> _WHAT IS BEING ASKED_
Take the line containing "843x589 pixels." and every line after it to the end of the records, and copy them exactly, excluding pictures.

> _EXERCISE MATERIALS_

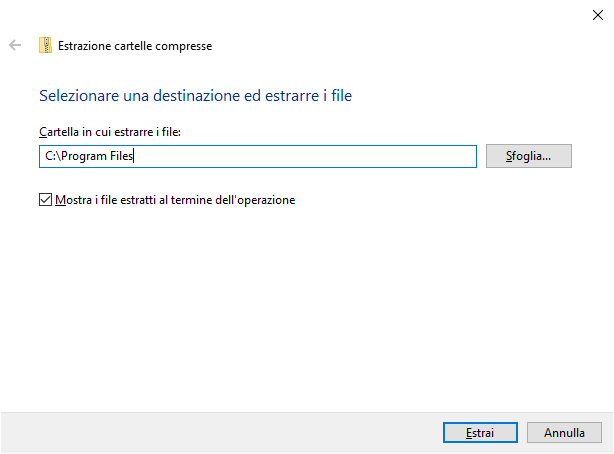Click the 'C:\Program Files' text in the field

(x=89, y=156)
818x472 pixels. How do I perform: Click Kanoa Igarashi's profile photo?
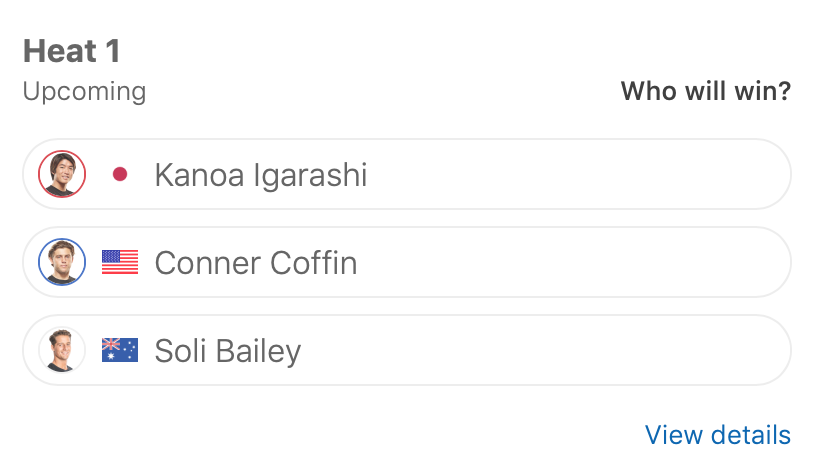[62, 175]
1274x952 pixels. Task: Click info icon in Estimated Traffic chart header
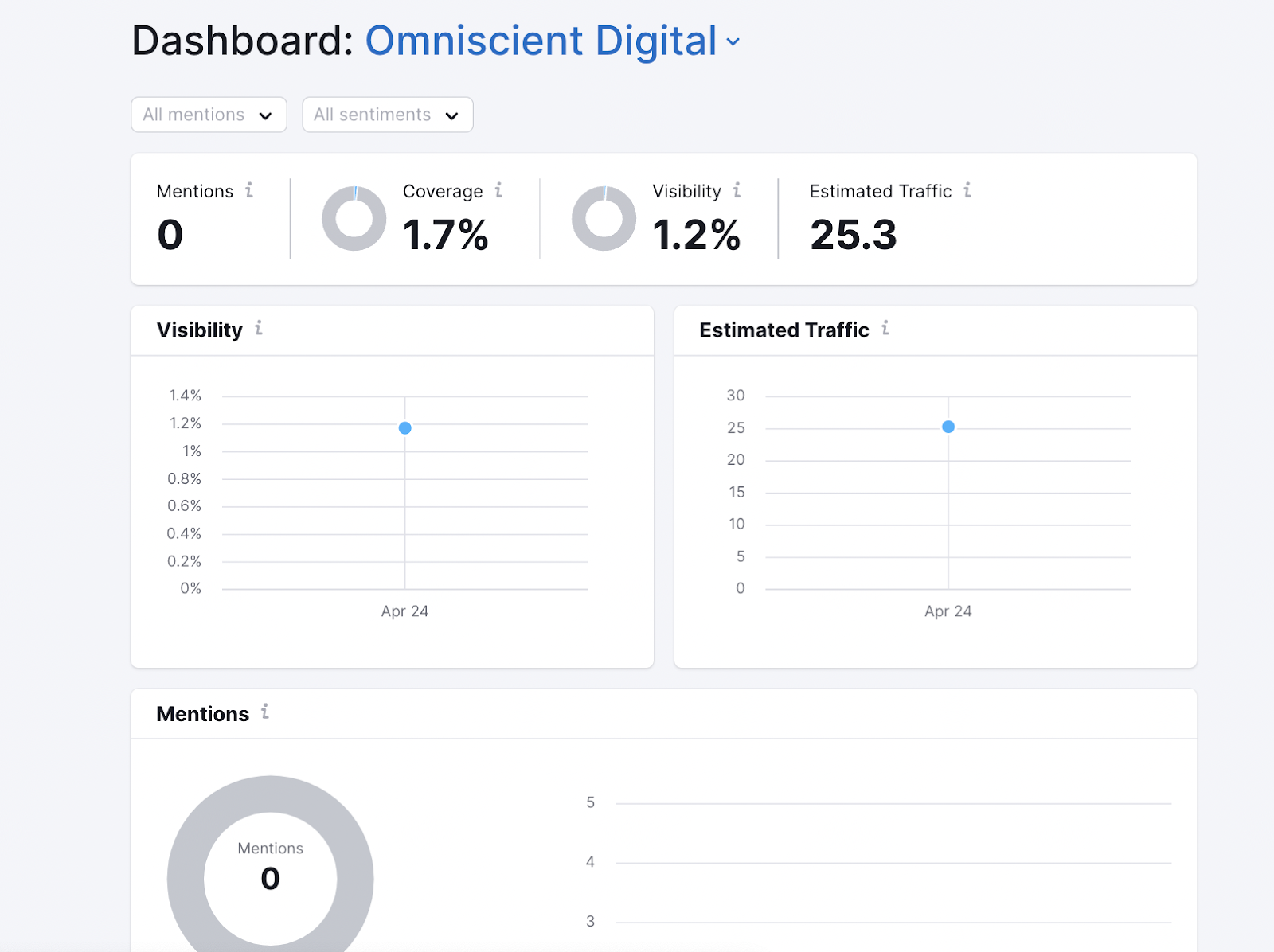[x=885, y=328]
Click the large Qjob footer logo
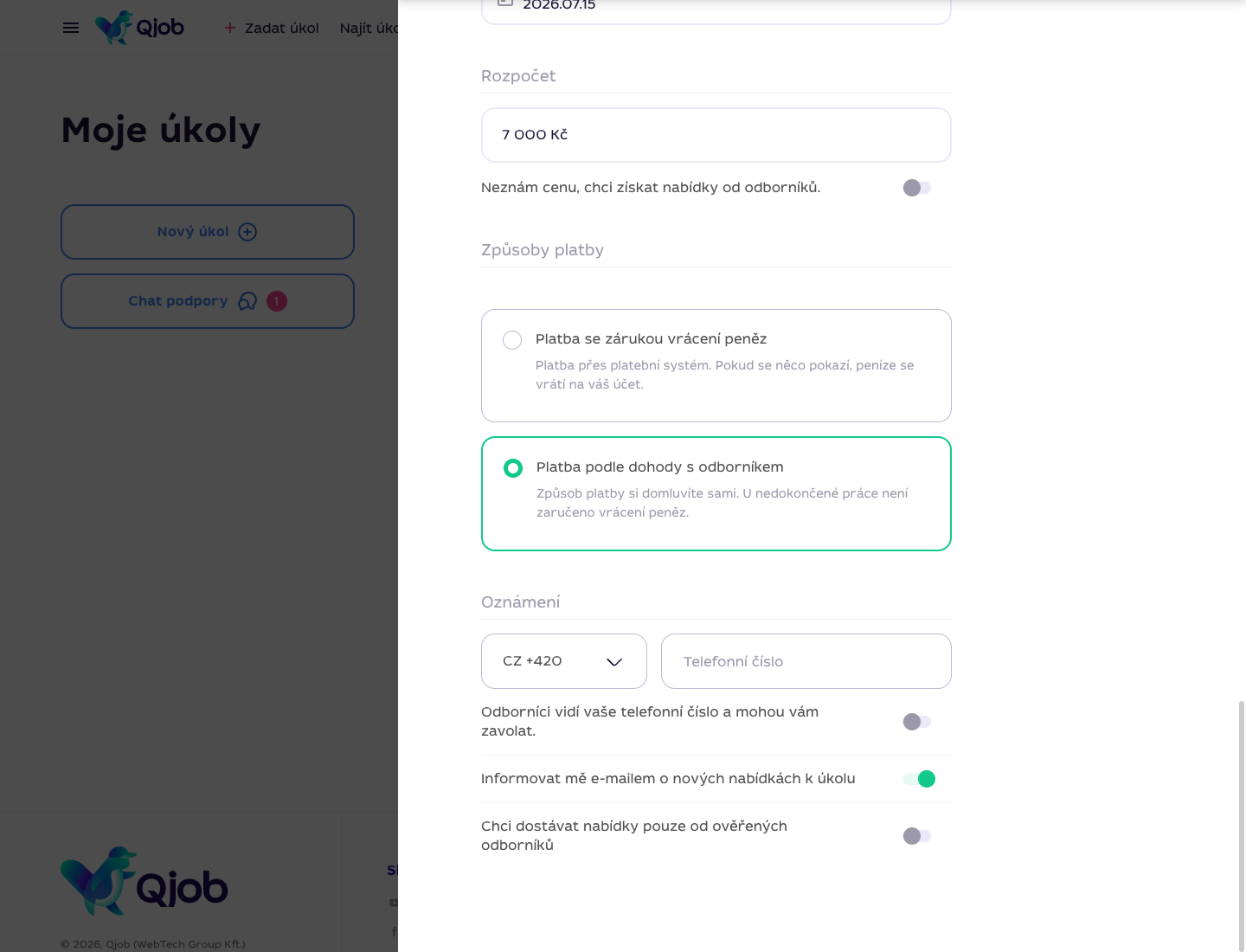1246x952 pixels. pos(145,881)
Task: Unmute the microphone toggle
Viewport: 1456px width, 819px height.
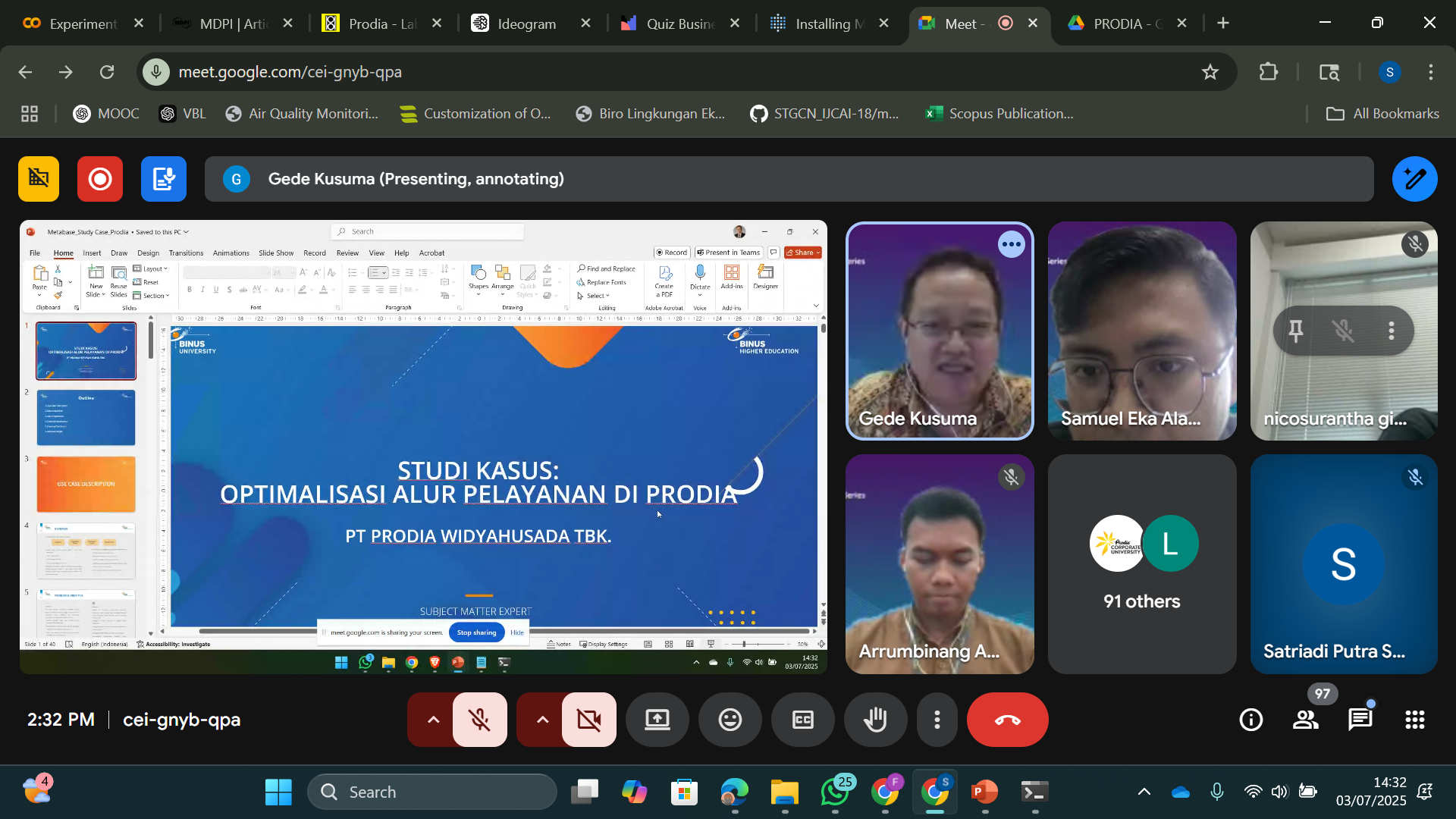Action: (x=480, y=720)
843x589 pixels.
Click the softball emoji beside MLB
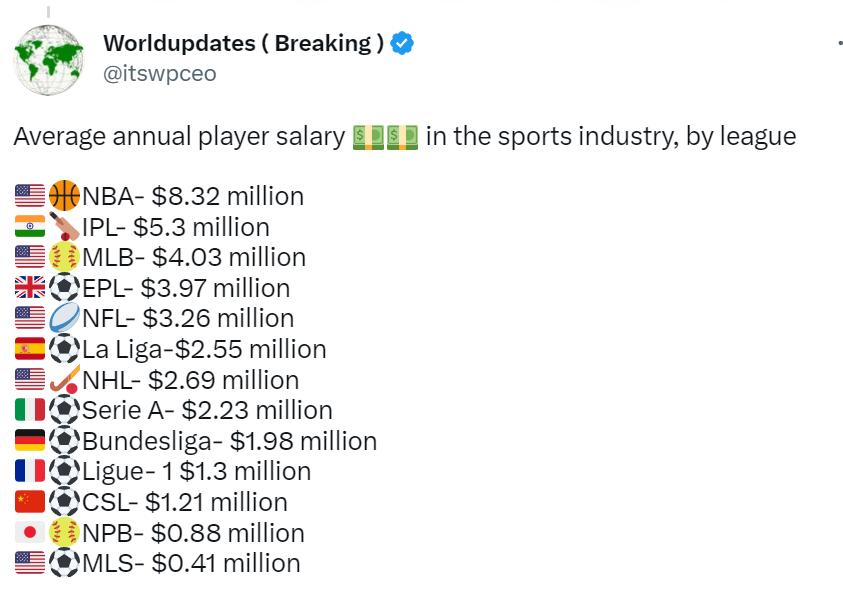(x=64, y=257)
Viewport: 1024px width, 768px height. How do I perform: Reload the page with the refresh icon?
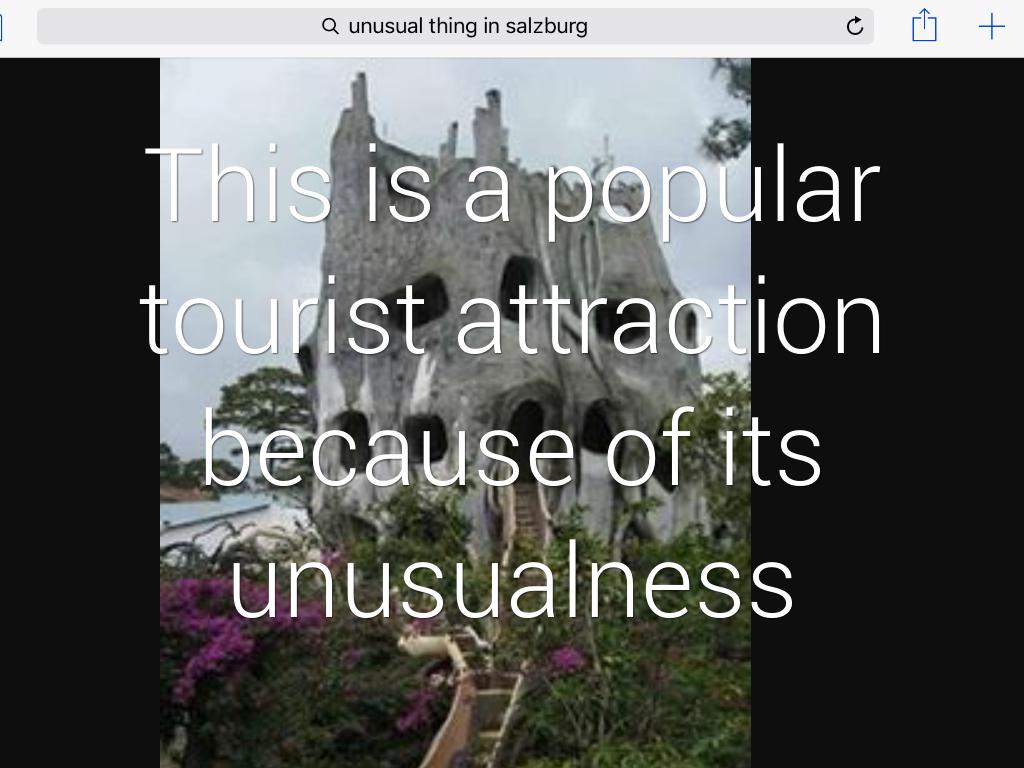(854, 26)
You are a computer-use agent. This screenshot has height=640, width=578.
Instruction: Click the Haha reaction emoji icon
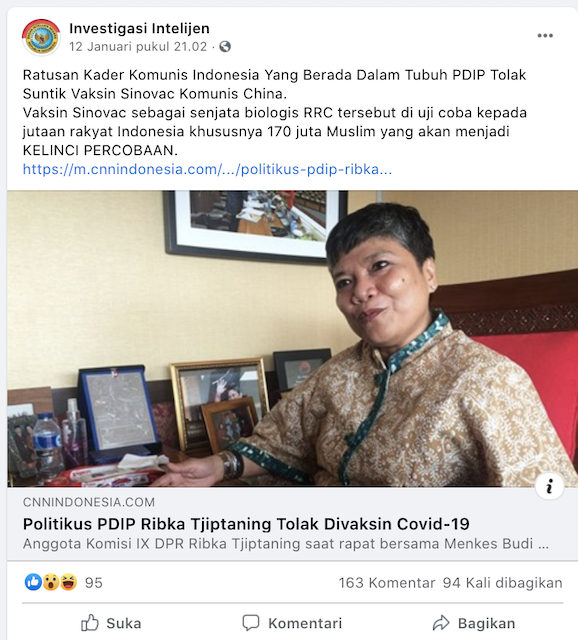pos(68,582)
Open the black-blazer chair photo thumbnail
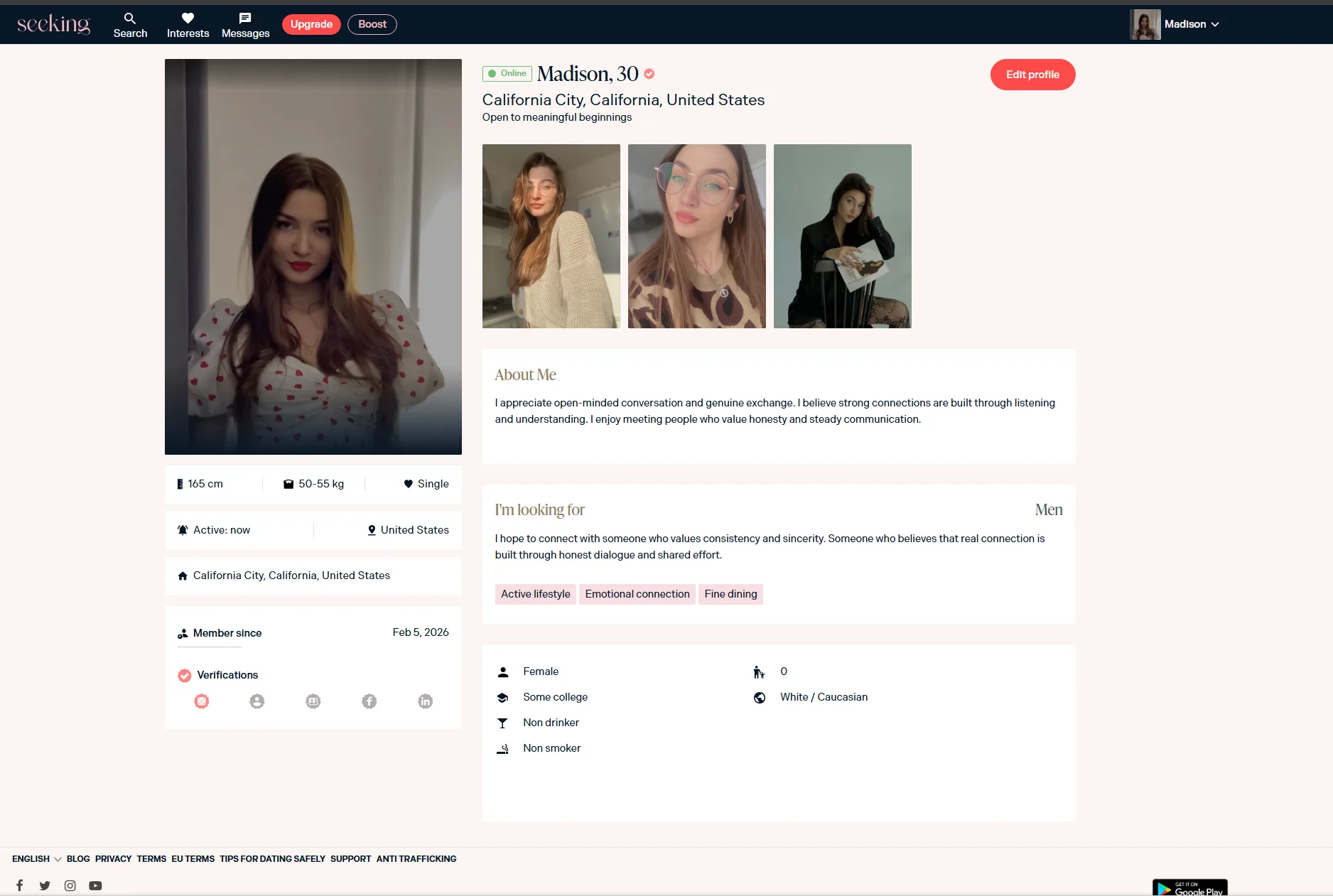 tap(842, 236)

> _ANSWER SECTION_
843x589 pixels.
Click the softball emoji beside MLB
(x=64, y=257)
Viewport: 1024px width, 768px height. How do I perform: Reload the page with the refresh icon?
(854, 26)
You are a computer-use agent. This screenshot has height=640, width=578.
Instruction: Click the Haha reaction emoji icon
pos(68,582)
Open the black-blazer chair photo thumbnail
 tap(842, 236)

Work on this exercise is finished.